Feedback welcome: cbabraham@gmail.com

This blog post is an introduction to the CIE 1931 color system, an international standard model of human color vision that is used all around you. Do you see any color prints around you? Are you reading this on a color display? All of that is made possible by CIE 1931.

Commission internationale de l’éclairage (CIE) is a 100 year old organization that creates international standards related to light and color.

CIE 1931 is a Color Matching System. Color matching does not attempt to describe how colors appear to humans, color matching tells us how to numerically specify a measured color, and then later accurately reproduce that measured color (e.g. in print or digital displays).

To reiterate that point, Color Matching Systems are not focused on describing color with qualities like hue or saturation, they just tell us what combinations of light appear to be the same color to most people (they “match”). Color matching allows gives us a basic framework for color reproduction.

You can think of CIE 1931 like you would Newtonian physics. It’s a mathematical generalization of human color vision, that allows us to define, and accurately reproduce colors in most situations. It does not fully describe the subjective and complicated process of human color vision, it’s not without edge cases, but it is relatively easy to work with.

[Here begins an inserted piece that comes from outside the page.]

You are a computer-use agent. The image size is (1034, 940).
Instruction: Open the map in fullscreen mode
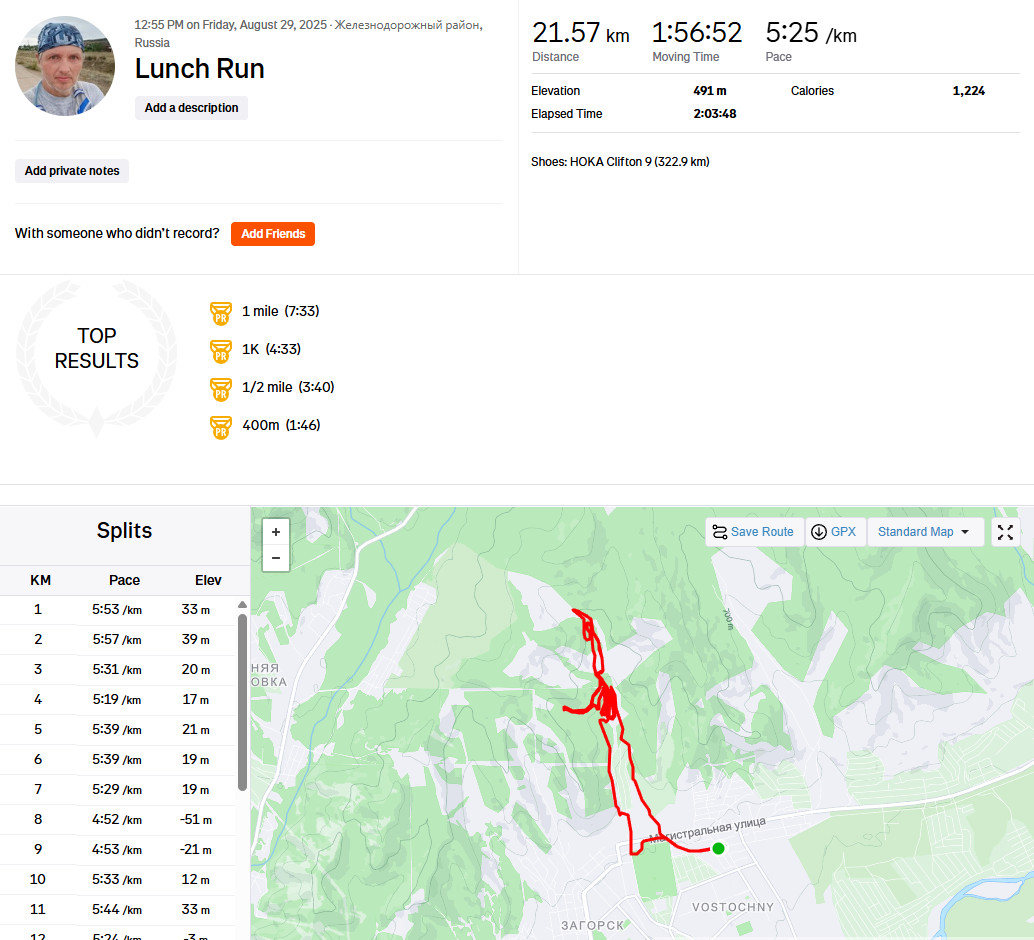pos(1005,532)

1. Trichromatic Color Theory
2. 1924 Luminous Efficiency Function, V(λ)
3. 1931 RGB Color Matching Functions
4. Wright Guild Color Matching Experiments
5. RGB Chromaticity Coordinates
6. Non-Spectral Colors
7. CIE XYZ Color Space
8. Real World Color Spaces
9. Beyond Color Matching

# 1) Trichromatic Color Theory

A principal quality of light is its wavelength. Humans can perceive light with waves as small as ~380nm and as large as ~750nm.

The sun emits light across many wavelengths and objects around us reflect some wavelengths and absorb some wavelengths. Below is the spectral distribution of a spinach leaf illuminated by sunlight. The leaf absorbs most wavelengths as heat, but reflects visible light around 550nm. We see this particular reflected spectral composition as green.

Inside the eye there are three types of cone photoreceptors called Long, Medium and Short that contribute to color discrimination. They are all sensitive to different, yet overlapping, wavelengths of light. They are commonly associated with the color they are most sensitive too, L = red, M = green, S = blue.

When you view the charts overlaid, you can see that the spinach mostly reflects light outside of the eye’s visual range, and inside our range it mostly reflects light centered around our M cone.

The eye’s cone system takes a complex spectral distribution (like the spinach) and reduces it down to three numerical values, each representing how much the three cones were stimulated. These cone values are fed into the next part of the brain’s visual processing pipeline, which we won’t go into (see: Opponent Color Theory).

This is important: The trichromatic process is lossy, you can’t go from the output of the cones back to the original spectral distribution. This is because different spectral distributions can stimulate the cones in the exact same way.

Shown here are two different spectral distributions that are indistinguishable to the human eye. You can see that the M cone is stimulated by both distributions equally, just on opposite ends of the cone’s sensitivity range.

You could imagine a leaf and a green car that look the same to you, but physically have different reflectance properties. It turns out every color (or, unique cone output) can be created from many different spectral distributions. Color science started to make a lot more sense when I finally understood this.

This phenomenon is called metamerism and it has huge ramifications for color reproduction. It means we don’t need the original light to reproduce an observed color. We can reproduce a color if we can create a spectral distribution of light with the same cone response as the original distribution.

This is why you can create a color that looks like spectral yellow on a LCD display that has no yellow lights. The LCD can combine red and green light in the right amounts to mimic the human cone response of spectral yellow light.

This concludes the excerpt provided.